I wanted to create something that could analyze a face, explain the strongest features, point out areas to improve, and then go further than a normal rating app by helping users visualize different hairstyles, beard styles, colors, and a personalized maximum-potential version of themselves.
How I Built It
The frontend was built with React, TypeScript, Vite, Tailwind CSS, Clerk authentication, Axios, and Recharts. The private backend is built with FastAPI and connects to several external services for AI analysis, image editing, authentication, and data storage.
The project combines multiple APIs and workflows. One part of the system analyzes the face and produces structured scores. Those scores are then used by other parts of the app to generate personalized feedback, simulation prompts, and the Maximum Potential Preview.
This was one of the most interesting parts of the project: using the output of one AI process as input for another.
Conceptually:
$$ \text{Photo} \rightarrow \text{Analysis Scores} \rightarrow \text{Personalized Advice} \rightarrow \text{Simulation Prompt} \rightarrow \text{Visual Preview} $$
Challenges
The hardest part was the AI image simulation. At the beginning, the model often changed the person’s identity too much, hallucinated facial features, or edited areas that should have stayed untouched. Hair and beard edits were especially difficult because small prompt changes could make the result look fake, too subtle, or like a completely different person.
I spent a lot of time improving prompts, adding identity-preservation rules, making the edits more realistic, and trying to make hairstyle and beard changes visible without destroying the original face. The Maximum Potential Preview was also challenging because it needed to look better while still feeling like the same person.
Another major challenge was preparing the project for a realistic deployment setup. I separated the public-facing frontend from the private backend so that API keys, prompts, scoring logic, and image-generation workflows stay server-side. I also added token limits for the demo, documented the API contract, and deployed the project with HTTPS for a better browser experience.
What I Learned
I learned a huge amount during this project. I became much more confident working with React, TypeScript, FastAPI, authentication, API communication, Docker, deployment, production environment variables, and multi-service architecture.
Before this, I had only built a smaller project that communicated with the OpenAI API. This time, I built something more complete that connects multiple systems together and uses the data from one service to power another. I also learned a lot about AI safety, prompt injection risks, keeping secrets private, and why production apps need careful security decisions.
Development Process
I started with the core facial analysis checkpoint. After that, I built the analysis history and comparison features so users could track progress over time. Then I moved on to the simulator, where I spent a large part of the project improving hairstyle, beard, color, and custom prompt behavior.

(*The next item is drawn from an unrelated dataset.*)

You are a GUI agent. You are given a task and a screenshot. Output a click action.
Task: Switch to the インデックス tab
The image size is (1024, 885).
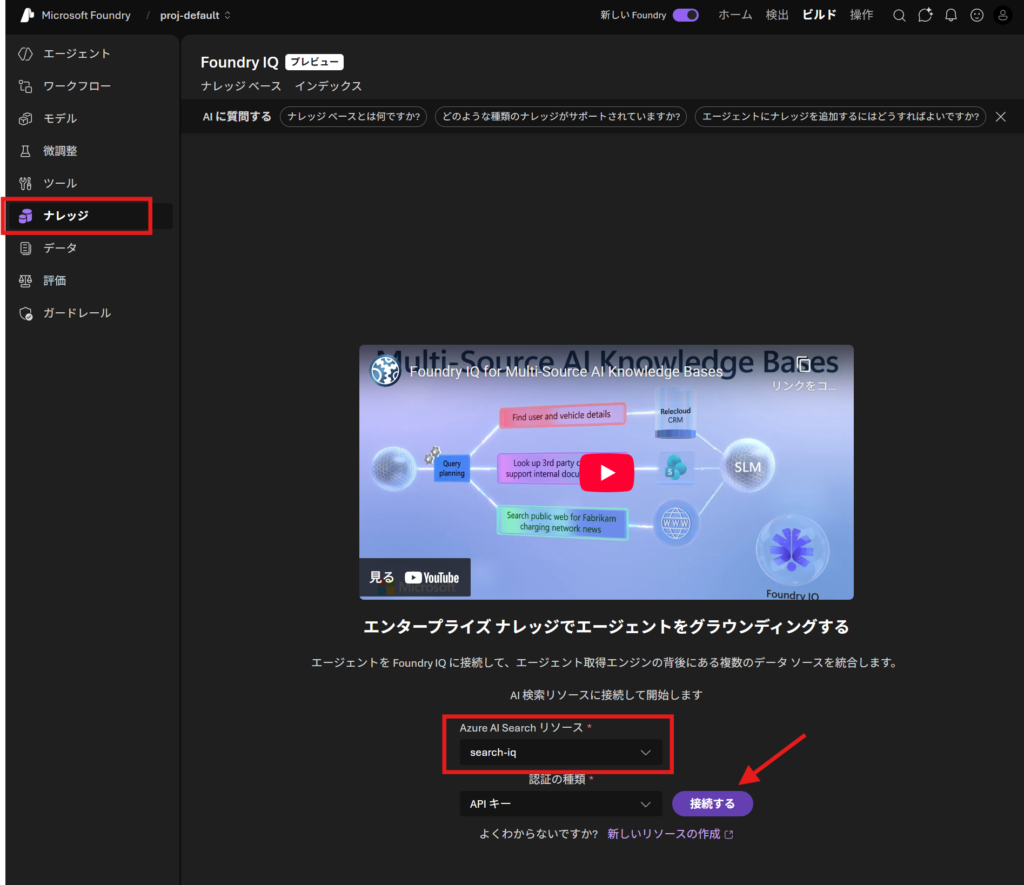(328, 86)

Near the end, I built the Maximum Potential Preview, which became one of the most important features. I also added token-based access for the demo and prepared the project for deployment and hackathon review.
What’s Next
I originally started prototyping a realtime Battle mode using Redis, where users could compare results, vote on matchups, and climb rankings. I left it out of the public demo because I did not have enough time to polish it safely, but I still think it could become a fun social feature later.
Future improvements would include more refined simulations, stronger privacy controls for uploaded images, improved long-term progress tracking, and deeper personalization across different style goals.